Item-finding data

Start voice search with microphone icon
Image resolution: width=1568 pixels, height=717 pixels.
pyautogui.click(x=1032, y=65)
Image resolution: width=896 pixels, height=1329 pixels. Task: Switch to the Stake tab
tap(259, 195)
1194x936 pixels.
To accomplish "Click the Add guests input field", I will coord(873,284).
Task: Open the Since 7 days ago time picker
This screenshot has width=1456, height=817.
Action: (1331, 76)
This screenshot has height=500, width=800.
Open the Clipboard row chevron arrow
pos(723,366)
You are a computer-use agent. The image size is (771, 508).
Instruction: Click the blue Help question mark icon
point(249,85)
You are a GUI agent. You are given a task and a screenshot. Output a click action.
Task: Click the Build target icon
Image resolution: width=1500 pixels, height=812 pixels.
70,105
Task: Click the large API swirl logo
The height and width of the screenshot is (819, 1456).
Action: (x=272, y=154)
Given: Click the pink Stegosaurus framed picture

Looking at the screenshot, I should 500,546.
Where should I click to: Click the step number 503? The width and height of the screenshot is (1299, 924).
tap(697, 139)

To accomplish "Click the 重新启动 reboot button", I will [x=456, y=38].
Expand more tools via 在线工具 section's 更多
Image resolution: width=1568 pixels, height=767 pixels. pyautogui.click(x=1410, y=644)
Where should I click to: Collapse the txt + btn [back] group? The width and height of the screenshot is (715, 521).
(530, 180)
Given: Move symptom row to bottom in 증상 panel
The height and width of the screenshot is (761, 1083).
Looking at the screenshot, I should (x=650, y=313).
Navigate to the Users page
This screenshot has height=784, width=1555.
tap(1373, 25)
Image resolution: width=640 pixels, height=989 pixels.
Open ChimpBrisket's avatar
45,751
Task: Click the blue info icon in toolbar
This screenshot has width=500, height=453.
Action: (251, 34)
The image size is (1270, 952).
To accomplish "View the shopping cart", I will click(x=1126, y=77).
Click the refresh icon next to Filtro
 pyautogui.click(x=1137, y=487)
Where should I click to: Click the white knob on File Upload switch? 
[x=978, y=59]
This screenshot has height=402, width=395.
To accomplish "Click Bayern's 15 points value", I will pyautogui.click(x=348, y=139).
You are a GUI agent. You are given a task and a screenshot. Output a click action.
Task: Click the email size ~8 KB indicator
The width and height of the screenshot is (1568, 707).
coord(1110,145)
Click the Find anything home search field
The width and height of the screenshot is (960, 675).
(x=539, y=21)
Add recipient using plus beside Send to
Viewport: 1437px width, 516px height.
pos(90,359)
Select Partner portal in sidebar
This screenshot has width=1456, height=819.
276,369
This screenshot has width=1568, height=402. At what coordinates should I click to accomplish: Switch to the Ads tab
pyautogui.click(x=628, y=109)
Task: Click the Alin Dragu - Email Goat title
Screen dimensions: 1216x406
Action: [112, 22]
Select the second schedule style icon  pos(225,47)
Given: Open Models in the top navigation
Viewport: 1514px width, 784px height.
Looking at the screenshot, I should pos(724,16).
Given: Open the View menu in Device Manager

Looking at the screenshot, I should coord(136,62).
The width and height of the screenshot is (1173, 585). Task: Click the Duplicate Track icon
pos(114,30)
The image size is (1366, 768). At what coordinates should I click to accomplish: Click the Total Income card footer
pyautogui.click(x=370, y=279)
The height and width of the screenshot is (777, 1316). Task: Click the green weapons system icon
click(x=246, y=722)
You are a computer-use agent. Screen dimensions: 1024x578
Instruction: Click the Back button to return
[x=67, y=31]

▸ Work to complete
Copy all of the data above line for line, changing nothing.

▸ Task output
Start voice search with microphone icon
Image resolution: width=1568 pixels, height=717 pixels.
pyautogui.click(x=1032, y=65)
Image resolution: width=896 pixels, height=1329 pixels. Task: Switch to the Stake tab
tap(259, 195)
1194x936 pixels.
To accomplish "Click the Add guests input field", I will coord(873,284).
Task: Open the Since 7 days ago time picker
This screenshot has width=1456, height=817.
Action: (1331, 76)
This screenshot has height=500, width=800.
Open the Clipboard row chevron arrow
pos(723,366)
You are a computer-use agent. The image size is (771, 508).
Instruction: Click the blue Help question mark icon
point(249,85)
You are a GUI agent. You are given a task and a screenshot. Output a click action.
Task: Click the Build target icon
Image resolution: width=1500 pixels, height=812 pixels.
70,105
Task: Click the large API swirl logo
The height and width of the screenshot is (819, 1456).
Action: (x=272, y=154)
Given: Click the pink Stegosaurus framed picture

Looking at the screenshot, I should 500,546.
Where should I click to: Click the step number 503? The width and height of the screenshot is (1299, 924).
tap(697, 139)

To accomplish "Click the 重新启动 reboot button", I will [x=456, y=38].
Expand more tools via 在线工具 section's 更多
Image resolution: width=1568 pixels, height=767 pixels. pyautogui.click(x=1410, y=644)
Where should I click to: Collapse the txt + btn [back] group? The width and height of the screenshot is (715, 521).
(530, 180)
Given: Move symptom row to bottom in 증상 panel
The height and width of the screenshot is (761, 1083).
Looking at the screenshot, I should (x=650, y=313).
Navigate to the Users page
This screenshot has height=784, width=1555.
tap(1373, 25)
Image resolution: width=640 pixels, height=989 pixels.
Open ChimpBrisket's avatar
45,751
Task: Click the blue info icon in toolbar
This screenshot has width=500, height=453.
Action: (251, 34)
The image size is (1270, 952).
To accomplish "View the shopping cart", I will click(x=1126, y=77).
Click the refresh icon next to Filtro
 pyautogui.click(x=1137, y=487)
Where should I click to: Click the white knob on File Upload switch? 
[x=978, y=59]
This screenshot has height=402, width=395.
To accomplish "Click Bayern's 15 points value", I will pyautogui.click(x=348, y=139).
You are a GUI agent. You are given a task and a screenshot. Output a click action.
Task: Click the email size ~8 KB indicator
The width and height of the screenshot is (1568, 707).
coord(1110,145)
Click the Find anything home search field
The width and height of the screenshot is (960, 675).
(x=539, y=21)
Add recipient using plus beside Send to
Viewport: 1437px width, 516px height.
pos(90,359)
Select Partner portal in sidebar
This screenshot has width=1456, height=819.
276,369
This screenshot has width=1568, height=402. At what coordinates should I click to accomplish: Switch to the Ads tab
pyautogui.click(x=628, y=109)
Task: Click the Alin Dragu - Email Goat title
Screen dimensions: 1216x406
Action: [112, 22]
Select the second schedule style icon  pos(225,47)
Given: Open Models in the top navigation
Viewport: 1514px width, 784px height.
Looking at the screenshot, I should pos(724,16).
Given: Open the View menu in Device Manager

Looking at the screenshot, I should coord(136,62).
The width and height of the screenshot is (1173, 585). Task: Click the Duplicate Track icon
pos(114,30)
The image size is (1366, 768). At what coordinates should I click to accomplish: Click the Total Income card footer
pyautogui.click(x=370, y=279)
The height and width of the screenshot is (777, 1316). Task: Click the green weapons system icon
click(x=246, y=722)
You are a computer-use agent. Screen dimensions: 1024x578
Instruction: Click the Back button to return
[x=67, y=31]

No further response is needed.